Ross Riege: It’s interesting because I think that for a while now there’s definitely been more of an approach where comedy doesn’t have to be bright high key content. You know, there’s a phrase that a lot of people say in the industry that “comedy plays best in the wide,” which oftentime it does. But kind of when I started shooting more narrative stuff I ended up falling in with a handful of directors who were doing comedy and improv. And one of the first TV projects I did was a show called Mash Up on Comedy Central that Jordan Vogt-Roberts and TJ Miller conceived that’s basically what Drunk History was where you had a standup act then you cut away to visualizations of what they’re talking about.

So, from beginning with that style the first things we talked about was how do we shoot it so it doesn’t look like something from 2005 that you could pull up on Comedy Central. So we tried to kind of break apart these conventions that are considered a given simply because you’re shooting comedy and that’s how you always shoot it. And a lot of those things are built on convenience because they’ve been done before and they work, but I think the conversations on how we can depart from those tropes in a way where production can still support us but we can also make new images became important.

Just talking about the way comedy is going now though, off the top of my head, films like Tropic Thunder are a great example of a movie that you wouldn’t expect to feel so grand and epic despite it just being a comedy. I think that’s what people are finding; that you can make things look — for lack of a less cliché term — cinematic and it can still play in any genre.

NFS: To wrap things up, in general what advice would you give to up-and-coming DPs or directors looking to break into the industry?

Ross Riege: One thing I always say is shoot as much as you can. And don’t be afraid of failing, or trying things and seeing if it doesn’t work. I didn’t know for sure that I wanted to be a cinematographer when I was in college. I went to film school and was interested in media, TV and movies, but I was mostly interested — and still am — in still photography. And I still do a lot of it on my own just for fun. I think if you come with a mindset of a photographer it helps transition into motion photography in great ways. So, if you can’t get your hands on a crew and a project to do something big, you can still make images.
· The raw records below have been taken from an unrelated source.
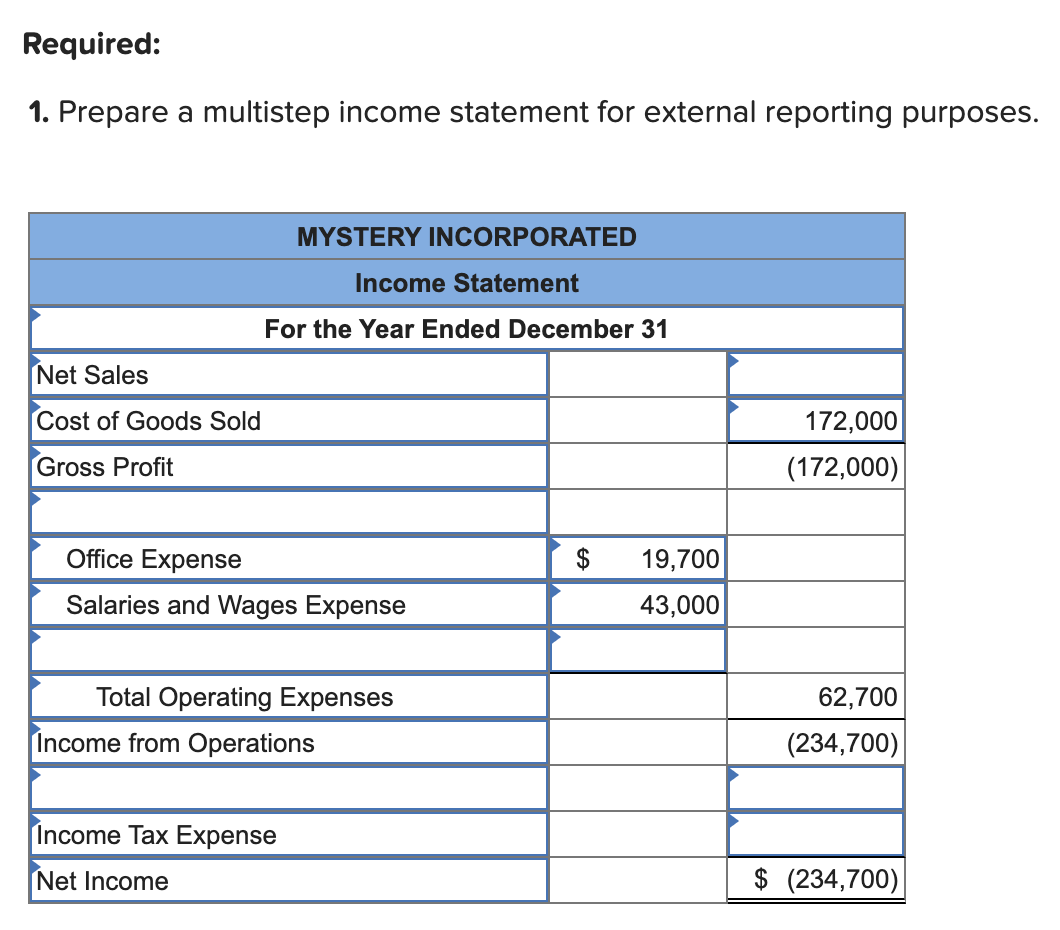1060x930 pixels.
Task: Click the For the Year Ended December 31 header
Action: pos(465,329)
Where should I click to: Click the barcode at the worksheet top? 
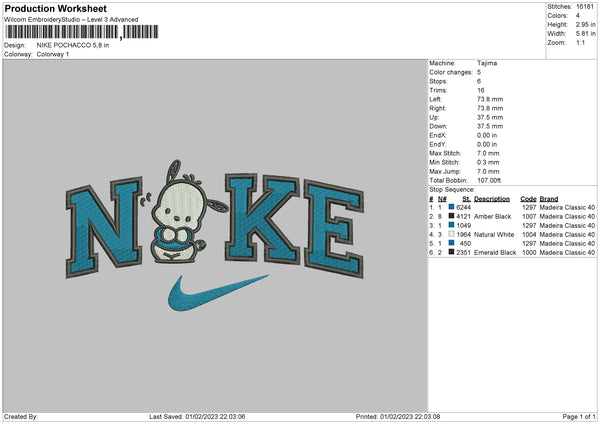pos(81,32)
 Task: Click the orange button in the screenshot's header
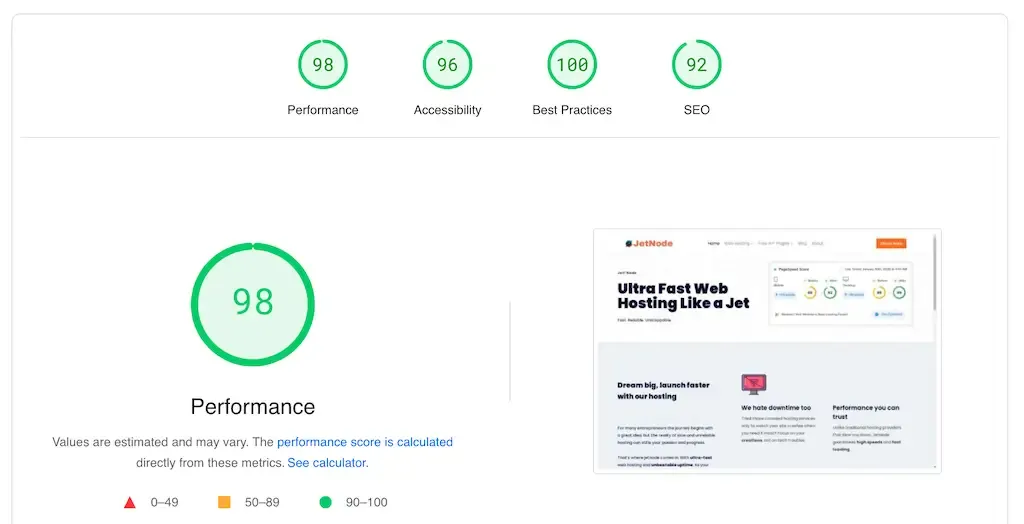pos(890,243)
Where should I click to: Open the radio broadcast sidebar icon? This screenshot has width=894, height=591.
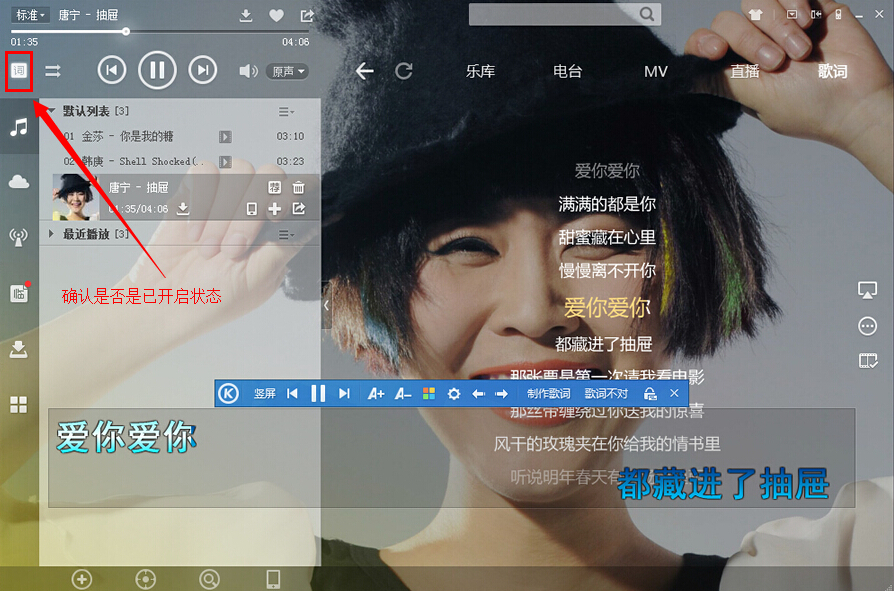click(x=18, y=237)
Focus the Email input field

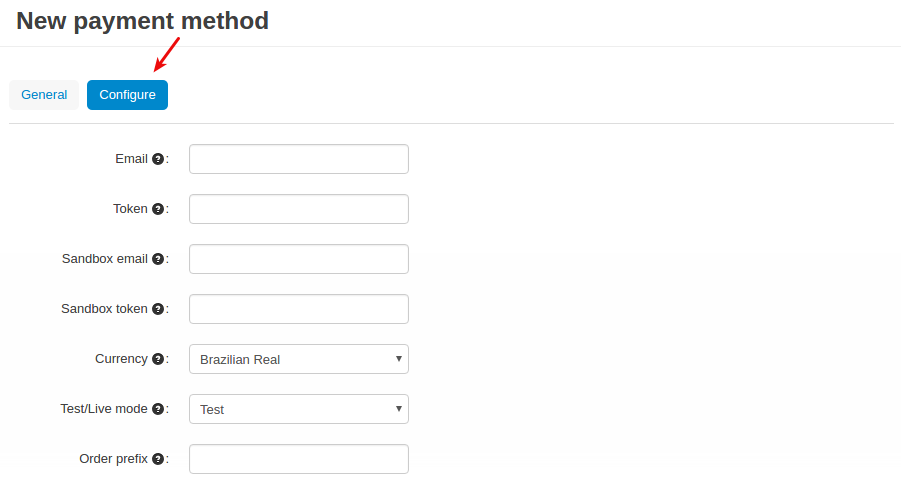click(x=299, y=159)
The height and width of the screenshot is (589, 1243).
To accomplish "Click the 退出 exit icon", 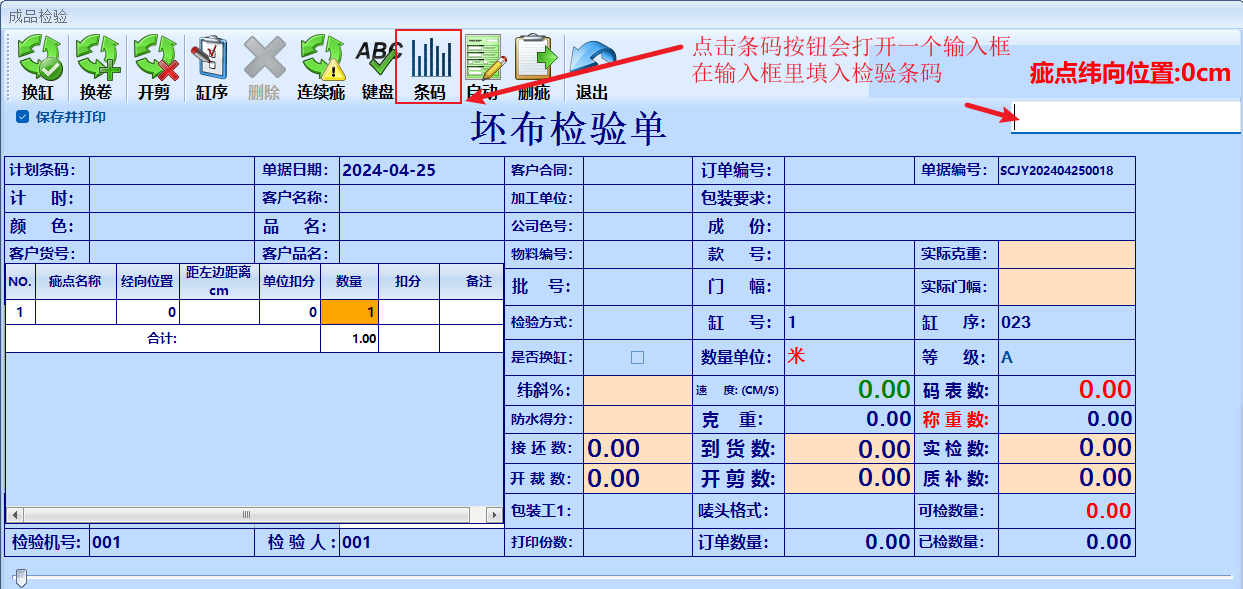I will [x=592, y=59].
From there it’s practice, practice, practice and to find people to get weird, down and dirty with. There are so many tools available now that aren’t expensive. When I was in film school, which was right before HD, if you wanted to make something like it belonged you had to rent the equipment and get the lights and everything else — but now you have super sensitive cameras and can shoot stuff on your iPhones. So the more you shoot the better, and just keep being prolific and making weird stuff.